Sitting in the shade outside UNLV's Alta Ham Fine Arts Center, he laughed with watery eyes at the horrific absurdity of it all. He'd break from his tale to greet passing students with a hug or friendly chitchat.

The popular instructor, here on an eight-week residency, is part of UNLV's guest-artist program that brings in professional dancers and choreographers from various backgrounds.

"We try to bring to our students vibrant artists from the outside just to give them that edge," says Louis Kavouras, UNLV dance department chairman who performed with Tran in the early 1990s. "It's important to expose them. It's interesting when you notice what culture brings to traditional form. It's beautiful to see the difference and how the artists play into it."

For this, Tran is ideal. By the time he had left Vietnam, he had invested many years studying Peking Opera and was trained in ways that students in the United States could hardly fathom: thrown into a cold river to develop voice projection and required to stand on one leg on a pedestal for an hour to develop balance.

"For the first year, all I did was learn to walk," Tran says, smiling. "Walk like a bachelor, walk like a warrior, walk like a drunken clown, walk like a concubine, walk like a man - and woman." After intense observation, their paths would be determined. Tran would be a concubine: "Wouldn't you know it," he says with a laugh. "I was never strong enough to be a warrior."

But his discipline and skill enhance his choreographic intensity. Tran also trained in Thai, Javanese and Vietnamese dance, and he appreciates "the essence of timing" in Asian dance. He says Butoh, which originated in Japan after World War II, is painstakingly slow. "So slow that the guy moves across the stage in one hour. It's almost in one sense, painfully beautiful."

Tran's last piece with his company, Minh Tran & Company, was similarly slow, meditative and detailed.

For the UNLV students, he took the opposite approach with a dance titled "Furious Angels": highly technical steps performed at breakneck speed. The eight-minute piece, set to music from "The Matrix," is so fast that in one section the students go against the speed, going slow to give the perception that they're going so fast that the only way to capture the image is in slow motion.

At one point Tran asks students to walk so perfectly slowly across the stage so that the fringe on their costumes does not move.

This way, he says, the students learn to not take movement for granted, to shift weight and carve through space.

"His movement is really hard," says Heather Farrell, a 20-year-old dance major from Colorado, referring to "Furious Angels." "I love it though. It's very challenging. It's constant cardio. It has beautiful patterns."

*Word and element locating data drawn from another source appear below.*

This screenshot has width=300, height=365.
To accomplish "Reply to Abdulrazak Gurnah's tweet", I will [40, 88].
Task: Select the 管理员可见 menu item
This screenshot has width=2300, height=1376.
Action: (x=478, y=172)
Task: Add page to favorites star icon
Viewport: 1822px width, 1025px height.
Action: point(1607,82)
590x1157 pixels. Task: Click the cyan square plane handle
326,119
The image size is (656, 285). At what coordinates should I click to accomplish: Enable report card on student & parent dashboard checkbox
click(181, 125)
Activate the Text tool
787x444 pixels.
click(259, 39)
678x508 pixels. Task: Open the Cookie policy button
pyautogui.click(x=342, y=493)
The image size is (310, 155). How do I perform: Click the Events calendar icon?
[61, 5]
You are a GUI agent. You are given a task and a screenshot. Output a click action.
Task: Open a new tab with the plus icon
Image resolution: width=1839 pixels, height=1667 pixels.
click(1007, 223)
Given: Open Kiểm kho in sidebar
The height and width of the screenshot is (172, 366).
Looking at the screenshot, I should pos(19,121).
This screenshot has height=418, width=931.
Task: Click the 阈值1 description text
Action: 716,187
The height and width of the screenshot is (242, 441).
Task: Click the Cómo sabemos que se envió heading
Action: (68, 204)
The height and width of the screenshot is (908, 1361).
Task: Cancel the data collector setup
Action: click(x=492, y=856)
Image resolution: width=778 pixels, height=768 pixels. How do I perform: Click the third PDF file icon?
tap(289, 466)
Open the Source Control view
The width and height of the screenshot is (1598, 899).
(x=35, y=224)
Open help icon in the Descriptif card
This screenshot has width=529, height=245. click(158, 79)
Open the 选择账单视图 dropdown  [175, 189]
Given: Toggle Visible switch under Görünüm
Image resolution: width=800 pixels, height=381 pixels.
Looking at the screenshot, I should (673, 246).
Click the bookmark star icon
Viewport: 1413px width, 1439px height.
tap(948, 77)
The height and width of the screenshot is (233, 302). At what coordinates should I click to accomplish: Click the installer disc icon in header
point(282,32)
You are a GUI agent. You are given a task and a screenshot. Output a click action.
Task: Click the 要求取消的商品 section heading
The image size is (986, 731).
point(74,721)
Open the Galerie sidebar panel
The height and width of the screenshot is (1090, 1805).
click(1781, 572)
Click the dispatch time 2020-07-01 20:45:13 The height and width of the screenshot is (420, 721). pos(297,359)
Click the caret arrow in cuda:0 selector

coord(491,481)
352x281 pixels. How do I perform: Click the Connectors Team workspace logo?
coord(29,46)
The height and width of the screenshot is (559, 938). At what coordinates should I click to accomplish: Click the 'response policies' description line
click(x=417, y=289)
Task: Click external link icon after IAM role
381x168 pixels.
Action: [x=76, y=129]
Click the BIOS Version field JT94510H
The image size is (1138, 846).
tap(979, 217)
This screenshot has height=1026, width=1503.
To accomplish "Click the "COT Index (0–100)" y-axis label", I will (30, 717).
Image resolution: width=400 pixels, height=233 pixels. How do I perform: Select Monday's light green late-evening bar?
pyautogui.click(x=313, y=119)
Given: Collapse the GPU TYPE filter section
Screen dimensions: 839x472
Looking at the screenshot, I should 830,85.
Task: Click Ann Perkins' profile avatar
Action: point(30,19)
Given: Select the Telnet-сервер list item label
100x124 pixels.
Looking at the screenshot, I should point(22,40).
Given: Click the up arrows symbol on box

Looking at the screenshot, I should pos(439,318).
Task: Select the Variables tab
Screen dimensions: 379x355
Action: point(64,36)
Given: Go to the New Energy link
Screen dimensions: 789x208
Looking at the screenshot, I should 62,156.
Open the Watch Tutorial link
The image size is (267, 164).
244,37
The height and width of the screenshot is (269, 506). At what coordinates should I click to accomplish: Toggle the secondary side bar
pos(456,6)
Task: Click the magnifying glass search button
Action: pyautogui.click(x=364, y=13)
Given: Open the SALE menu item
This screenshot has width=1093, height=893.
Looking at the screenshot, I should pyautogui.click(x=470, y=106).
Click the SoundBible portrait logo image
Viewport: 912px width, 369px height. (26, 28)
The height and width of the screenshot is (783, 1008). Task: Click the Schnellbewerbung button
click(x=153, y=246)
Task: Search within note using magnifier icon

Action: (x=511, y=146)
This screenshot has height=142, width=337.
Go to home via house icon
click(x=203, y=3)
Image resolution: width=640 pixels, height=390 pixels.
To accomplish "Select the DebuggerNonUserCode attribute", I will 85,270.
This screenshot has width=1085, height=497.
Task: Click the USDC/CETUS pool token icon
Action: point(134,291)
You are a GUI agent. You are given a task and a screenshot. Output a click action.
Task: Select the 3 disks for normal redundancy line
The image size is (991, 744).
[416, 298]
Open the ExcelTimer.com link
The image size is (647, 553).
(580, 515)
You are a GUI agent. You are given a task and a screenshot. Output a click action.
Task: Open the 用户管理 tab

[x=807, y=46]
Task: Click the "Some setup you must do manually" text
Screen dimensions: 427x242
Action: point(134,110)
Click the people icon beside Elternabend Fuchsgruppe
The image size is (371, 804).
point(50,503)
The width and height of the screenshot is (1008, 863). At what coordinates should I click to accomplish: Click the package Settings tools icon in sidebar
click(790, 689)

The dance will be included in "Together," a program presented Friday and Saturday that also includes students and faculty from Korea National Sport University in Seoul. The concert, designed as a uniting of cultures, will include traditional Korean dance, ballet, jazz and contemporary dance by UNLV faculty, including a piece that Kavouras choreographed in 1990. Called "My Brother," it will combine three dancers from Las Vegas and three dancers from Korea in a trio of duets.

After performing "Together" here, UNLV students will head to Korea to perform it in Seoul.

Tran will eventually head home to Portland, where he and his brothers landed, finished school and were reunited with their parents.

Tran has choreographed dances about his past and even performed in Vietnam.

But, he says, "for refugees, the definition of home is such a vast experience. To call a place home - no, it's a journey."